Meta Learning, an original concept of cognitive psychology, is now applied to machine learning techniques. If we go by the social psychology definition, meta learning is the state of being aware of and taking control of one’s own learning. Similar concepts, when applied to the machine learning theory states that a meta learning algorithm uses prior experience to change certain aspects of an algorithm, such that the modified algorithm is better than the original algorithm. To explain in simple terms, meta-learning is how the algorithm learns how to learn.
Meta Learning: Making a versatile AI agent
Current AI Systems excel at mastering a single skill, playing Go, holding human-like conversations, predicting a disaster, etc. However, now that AI and machine learning is possibly being integrated in everyday tasks, we need a single AI system to solve a variety of problems. Currently, a Go Player, will not be able to navigate the roads or find new places. Or an AI navigation controller won’t be able to hold a perfect human-like conversation. What machine learning algorithms need to do is develop versatility – the capability of doing many different things. Versatility is achieved by intelligent amalgamation of Meta Learning along with related techniques such as reinforcement learning (finding suitable actions to maximize a reward), transfer learning (re-purposing a trained model for a specific task on a second related task), and active learning (learning algorithm chooses the data it wants to learn from). Such different learning techniques provides an AI agent with the brains to do multiple tasks without the need to learn every new task from scratch. Thereby making it capable of adapting intelligently to a wide variety of new, unseen situations.
Apart from creating versatile agents, recent researches also focus on using meta learning for hyperparameter and neural network optimization, fast reinforcement learning, finding good network architectures and for specific cases such as few–shot image recognition.
Using Meta Learning, AI agents learn how to learn new tasks by reusing prior experience, rather than examining each new task in isolation.
Various approaches to Meta Learning algorithms
A wide variety of approaches come under the umbrella of Meta-Learning. Let’s have a quick glance at these algorithms and techniques:
Algorithm Learning (selection)
Algorithm selection or learning, selects learning algorithms on the basis of characteristics of the instance. For example, you have a set of ML algos (Random Forest, SVM, DNN), data sets as the instances and the error rate as the cost metric. Now, the goal of Algorithm Selection is to predict which machine learning algorithm will have a small error on each data set.
Many machine learning algorithms have numerous hyper-parameters that can be optimized. The choice of selecting these hyper-parameters for learning algorithms determines how well the algorithm learns. A recent paper, “Evolving Deep Neural Networks“, provides a meta learning algorithm for optimizing deep learning architectures through evolution.
Ensemble methods usually combine several models or approaches to achieve better predictive performance. There are 3 basic types – Bagging, Boosting, and Stacked Generalization.
- In Bagging, each model runs independently and then aggregates the outputs at the end without preference to any model.
- Boosting refers to a group of algorithms that utilize weighted averages to make weak learners into stronger learners. Boosting is all about “teamwork”.

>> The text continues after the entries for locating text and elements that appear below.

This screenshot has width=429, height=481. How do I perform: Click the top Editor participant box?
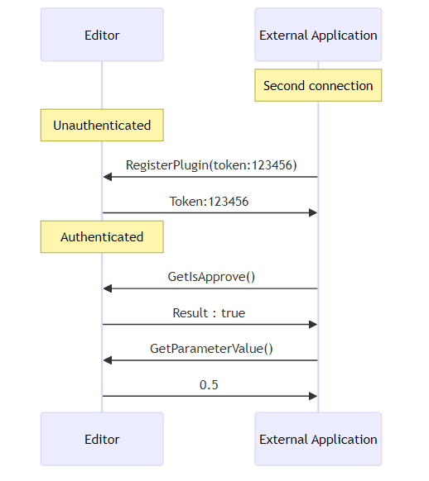click(x=102, y=35)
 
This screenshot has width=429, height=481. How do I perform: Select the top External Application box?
click(x=318, y=35)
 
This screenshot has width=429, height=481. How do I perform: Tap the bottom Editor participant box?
click(x=102, y=439)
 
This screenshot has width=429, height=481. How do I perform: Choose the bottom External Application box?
click(x=318, y=439)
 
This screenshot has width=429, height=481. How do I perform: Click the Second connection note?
click(x=318, y=85)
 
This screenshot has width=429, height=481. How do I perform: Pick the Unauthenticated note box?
click(x=102, y=125)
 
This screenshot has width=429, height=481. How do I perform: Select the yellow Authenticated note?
click(x=102, y=237)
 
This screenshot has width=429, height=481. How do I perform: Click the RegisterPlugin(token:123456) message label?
click(x=211, y=165)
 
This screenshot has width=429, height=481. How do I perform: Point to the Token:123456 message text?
click(x=209, y=202)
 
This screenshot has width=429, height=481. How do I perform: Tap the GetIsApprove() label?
click(x=211, y=277)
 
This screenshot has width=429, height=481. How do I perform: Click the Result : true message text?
click(x=209, y=313)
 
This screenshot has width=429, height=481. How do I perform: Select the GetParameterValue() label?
click(x=211, y=349)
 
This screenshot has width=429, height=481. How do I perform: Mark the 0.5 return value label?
click(x=209, y=385)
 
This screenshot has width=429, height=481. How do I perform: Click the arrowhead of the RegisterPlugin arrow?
click(x=108, y=177)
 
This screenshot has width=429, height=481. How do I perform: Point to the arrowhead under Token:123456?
click(x=313, y=213)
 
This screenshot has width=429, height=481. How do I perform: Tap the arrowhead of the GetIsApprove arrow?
click(x=108, y=288)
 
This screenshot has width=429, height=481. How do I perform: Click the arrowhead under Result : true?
click(x=313, y=325)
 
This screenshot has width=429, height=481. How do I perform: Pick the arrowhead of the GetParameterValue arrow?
click(x=108, y=360)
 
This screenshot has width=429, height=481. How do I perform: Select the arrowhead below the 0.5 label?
click(x=313, y=397)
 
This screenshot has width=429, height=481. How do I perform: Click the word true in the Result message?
click(x=234, y=313)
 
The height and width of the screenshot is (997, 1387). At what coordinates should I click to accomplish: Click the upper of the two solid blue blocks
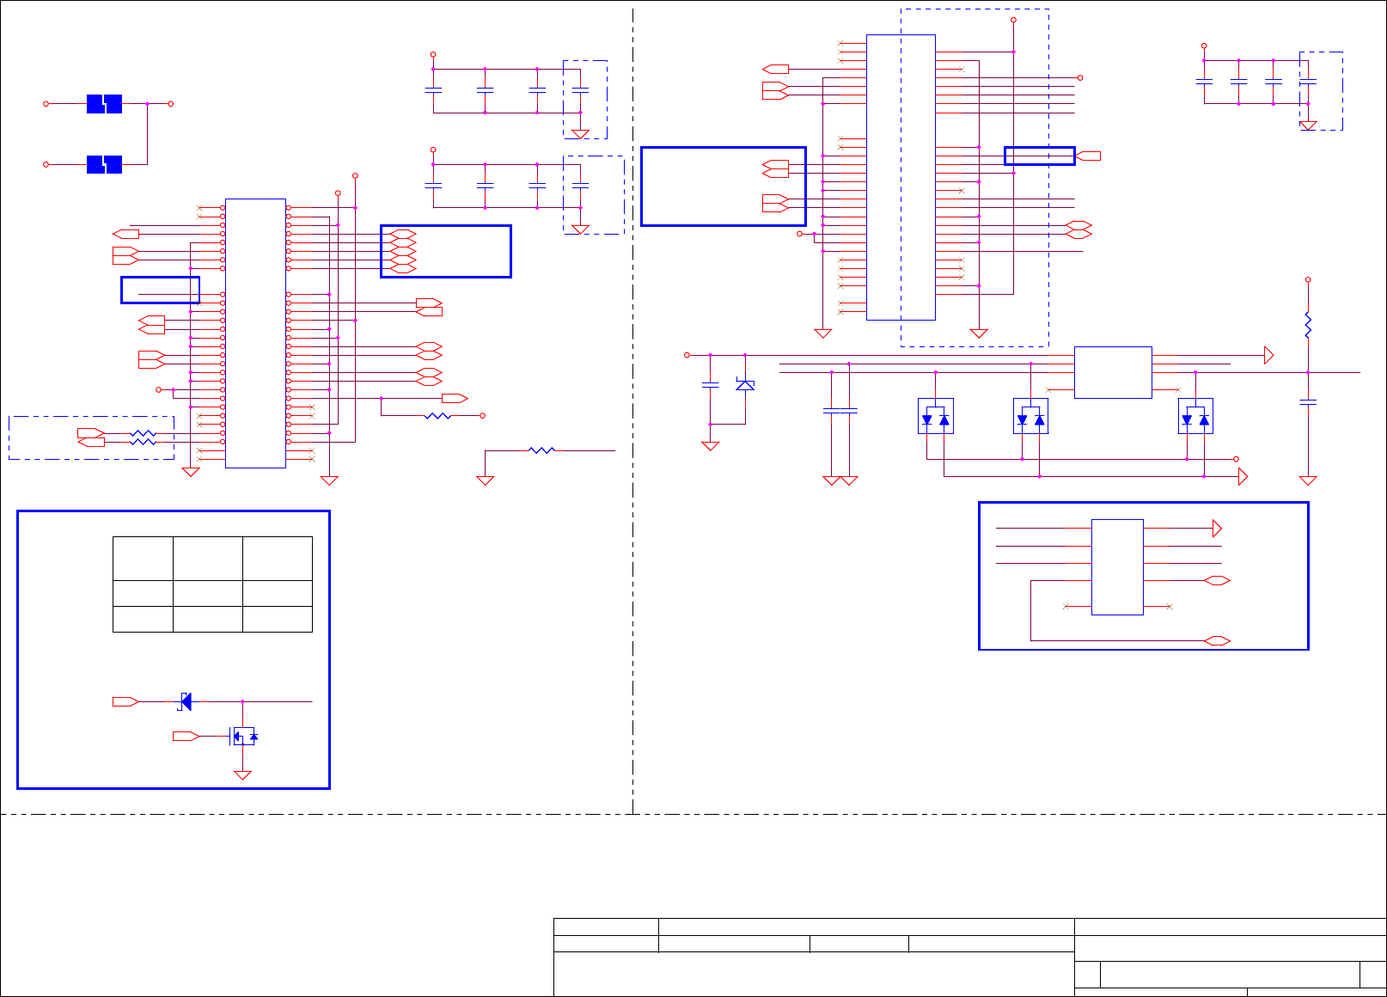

- Stacked generalization, has a layered architecture. Each set of base-classifiers is trained on a dataset. Successive layers receive as input the predictions of the immediately preceding layer and the output is passed on to the next layer. A single classifier at the topmost level produces the final prediction.
Dynamic bias selection
In Dynamic Bias selection, we adjust the bias of the learning algorithm dynamically to suit the new problem instance. The performance of a base learner can trigger the need to explore additional hypothesis spaces, normally through small variations of the current hypothesis space. The bias selection can either be a form of data variation or a time-dependent feature.
Inductive transfer describes learning using previous knowledge from related tasks. This is done by transferring meta-knowledge across domains or tasks; a process known as inductive transfer. The goal here is to incorporate the meta-knowledge into the new learning task rather than matching meta-features with a meta-knowledge base.
Adding Enhancements to Meta Learning algorithms
Supervised meta-learning: When the meta-learner is trained with supervised learning. In supervised learning we have both input and output variables and the algorithm learns the mapping function from the input to the output.
RL meta-learning: This algorithm talks about using standard deep RL techniques to train a recurrent neural network in such a way that the recurrent network can then implement its own Reinforcement learning procedure.
Model-agnostic meta-learning: MAML trains over a wide range of tasks, for a representation that can be quickly adapted to a new task, via a few gradient steps. The meta-learner seeks an initialization that is not only useful for adapting to various problems, but also can be adapted quickly.
The ultimate goal of any meta learning algorithm and its variations is to be fully self-referential. This means it can automatically inspect and improve every part of its own code. A regenerative meta learning algorithm, on the lines of how a lizard regenerates its limbs, would not only blur the distinction between the different variations as described above but will also lead to better future performance and versatility of machine learning algorithms.